__YOUR INSTRUCTIONS__. In the tutorial listing below, which project do Cherniack, Franklin, and Zdonik currently lead?

__TEXT PASSAGE__.
————————
Tutorials
Tutorial T1: Storage and Retrieval of XML Data using Relational Databases
Surajit Chandhuri (Microsoft Research) and Kyuseok Shim (KAIST)
Tuesday 11th September, 11:00-12:30, Aula Magna
|
Abstract:
XML is the dominant standard for exchanging and querying information on the Web. Efficient storage and retrieval of native XML data in a scalable manner is becoming increasingly important. All major vendors of relational database systems have undertaken initiatives to build in support for XML in their platforms. Our tutorial discusses the following core challenges in such an approach: (1) storage of XML data in relational systems, (2) query capabilities on stored XML, and (3) publishing of existing relational data in XML.
About the authors:
Surajit Chaudhuri is a senior researcher and manager of the Data Management, Exploration and Mining group at Microsoft Research. His research interests include self-tuning database systems, data warehousing, data mining on relational platform, and integration of relational, text and semi-structured information access in the context of XML. Prior to joining Microsoft Research, Surajit was a member of the technical staff at Hewlett-Packard Laboratories in Palo Alto. He did his B.Tech from Indian Institute of Technology-Kharagpur, INDIA, and Ph.D. from Stanford University, USA.
Kyuseok Shim is an assistant professor at Korea Advanced Institute of Science and Technology (KAIST) in Korea. Before joining KAIST, he was a member of technical staff and was one of the key contributors to the Serendip Data Mining project at Bell Laboratories. Before that, he worked for Quest Data Mining project at IBM Almaden Research Center. He received B.E. degree in Electrical Engineering from Seoul National University, and the MS and Ph.D. degrees in Computer Science from University of Maryland, College Park. He has been working in the area of databases, data mining and XML.
|
Tutorial T2: Data Management for Pervasive Computing
Mitch Cherniack (Brandeis University), Michael Franklin (University of California, Berkeley), and Stan Zdonik (Brown University)
First part: Tuesday 11th September, 14:30-16:00, Aula Magna
Second part: Tuesday 11th September, 16:30-18:00, Aula Magna
|
Abstract:
Pervasive computing is quickly moving from vision to reality. The combination of global wireless and wired connectivity along with increasingly small and powerful devices enables a wide array of new applications that will change the nature of computing. Beyond new devices and communications mechanisms, pervasive computing requires data management. In this 3-hour tutorial we will: (1) survey the pervasive computing landscape, with an emphasis on requirements for data management; (2) describe key data management technologies, including: data filtering and dissemination, event management, device synchronization, sensor data processing, and user profile management; and (3) outline open problems and areas for future research.
About the authors:
Mitch Cherniack is an Assistant Professor at Brandeis University; Michael Franklin is an Associate Professor at the University of California, Berkeley; Stan Zdonik is a Professor at Brown University; Cherniack, Franklin, and Zdonik have worked extensively in the areas of query processing, data broadcast and dissemination, caching and distributed data management. They currently lead the NSF-ITR-sponsored "Data Centers" project investigating profile-driven data management for pervasive computing environments.
|
Tutorial T3: Caching Technologies for Web Applications
C. Mohan (IBM Almaden Research Center)
————————
__EXTRACTED ENTRIES__.

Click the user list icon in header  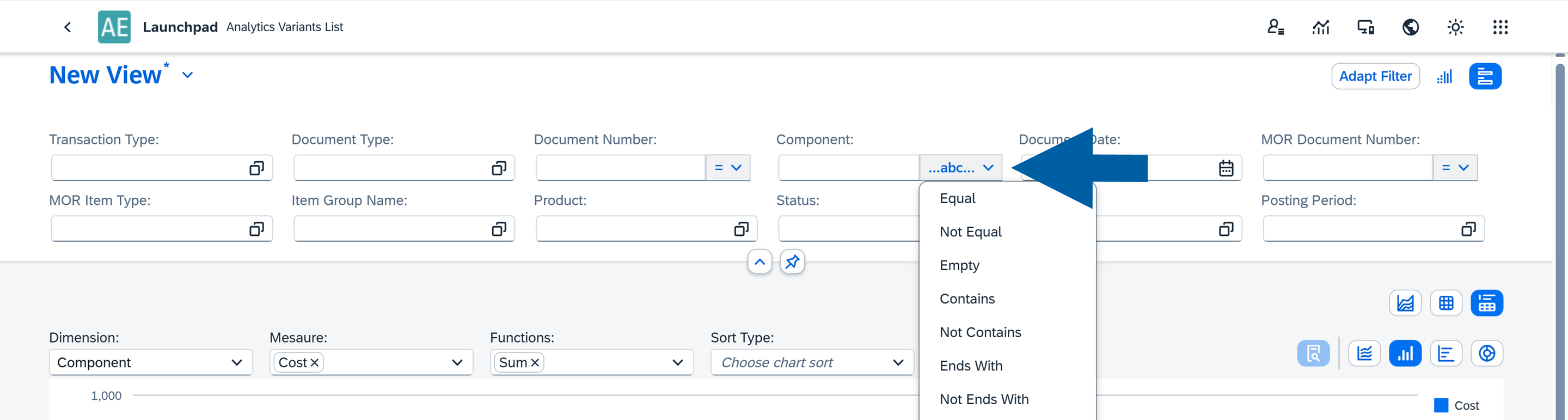(x=1275, y=27)
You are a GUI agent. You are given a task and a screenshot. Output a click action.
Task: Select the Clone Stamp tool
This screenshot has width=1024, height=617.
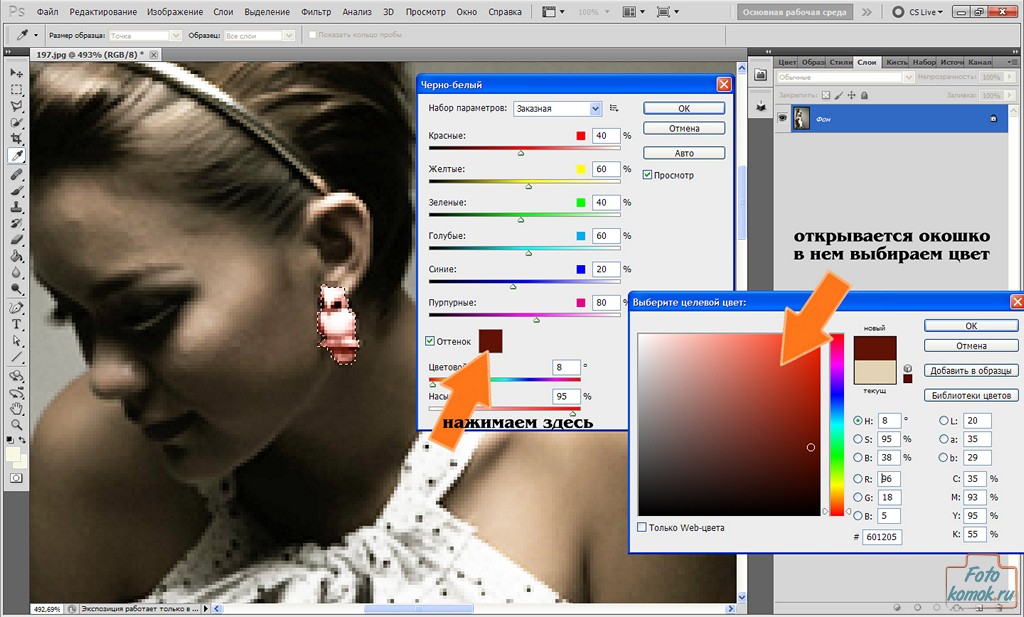(x=17, y=206)
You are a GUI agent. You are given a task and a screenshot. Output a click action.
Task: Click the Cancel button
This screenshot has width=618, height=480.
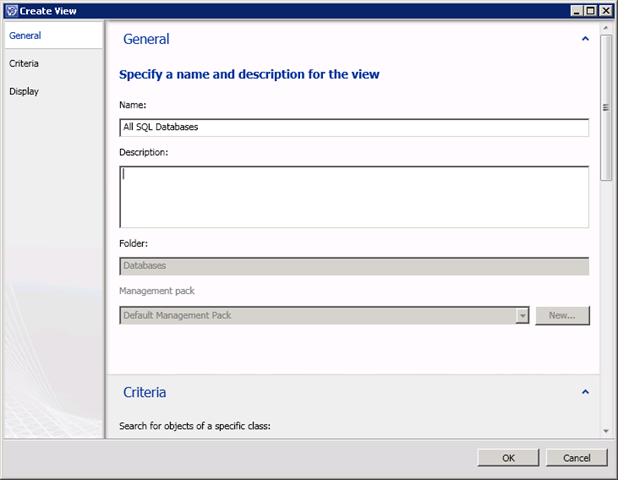[576, 457]
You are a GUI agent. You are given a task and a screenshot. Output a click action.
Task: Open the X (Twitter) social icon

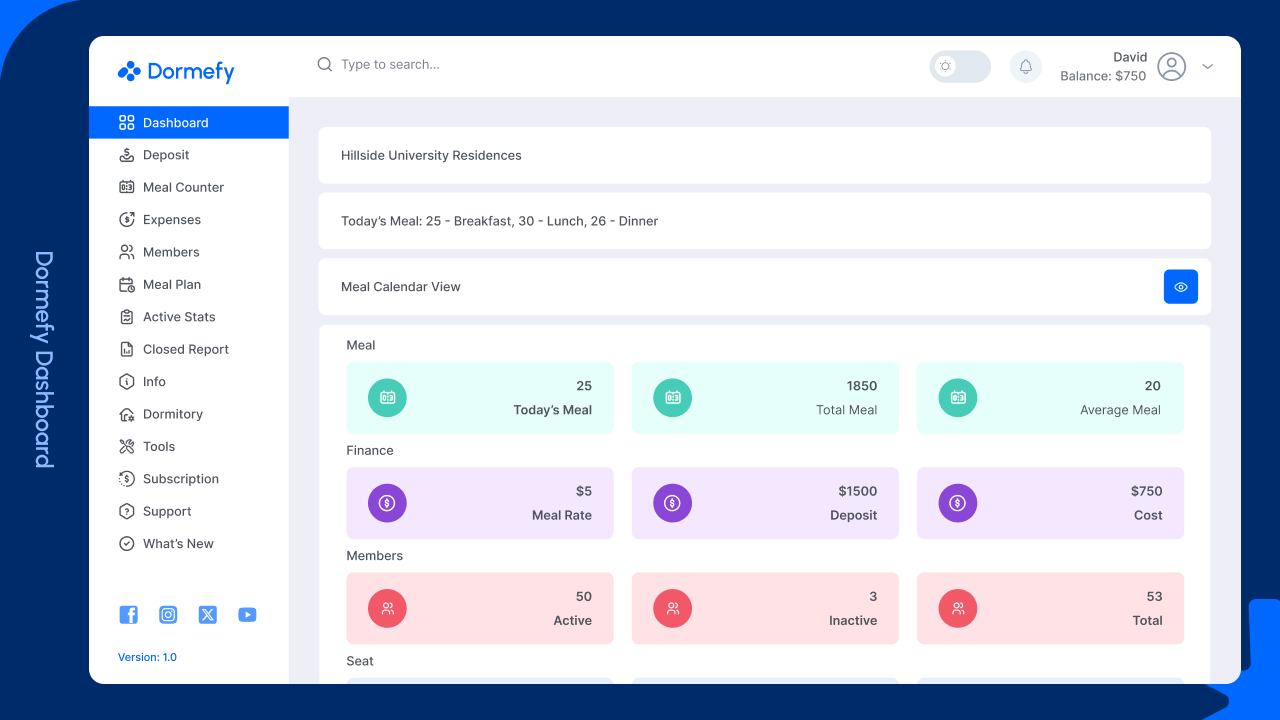(x=207, y=615)
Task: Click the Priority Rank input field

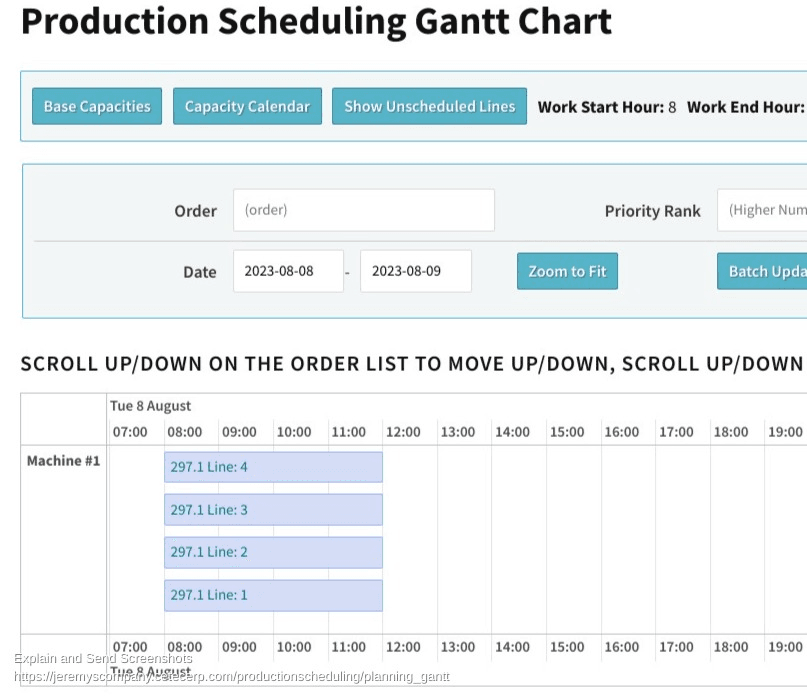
————————
__WRITTEN ANSWER__. They lead the NSF-ITR-sponsored "Data Centers" project.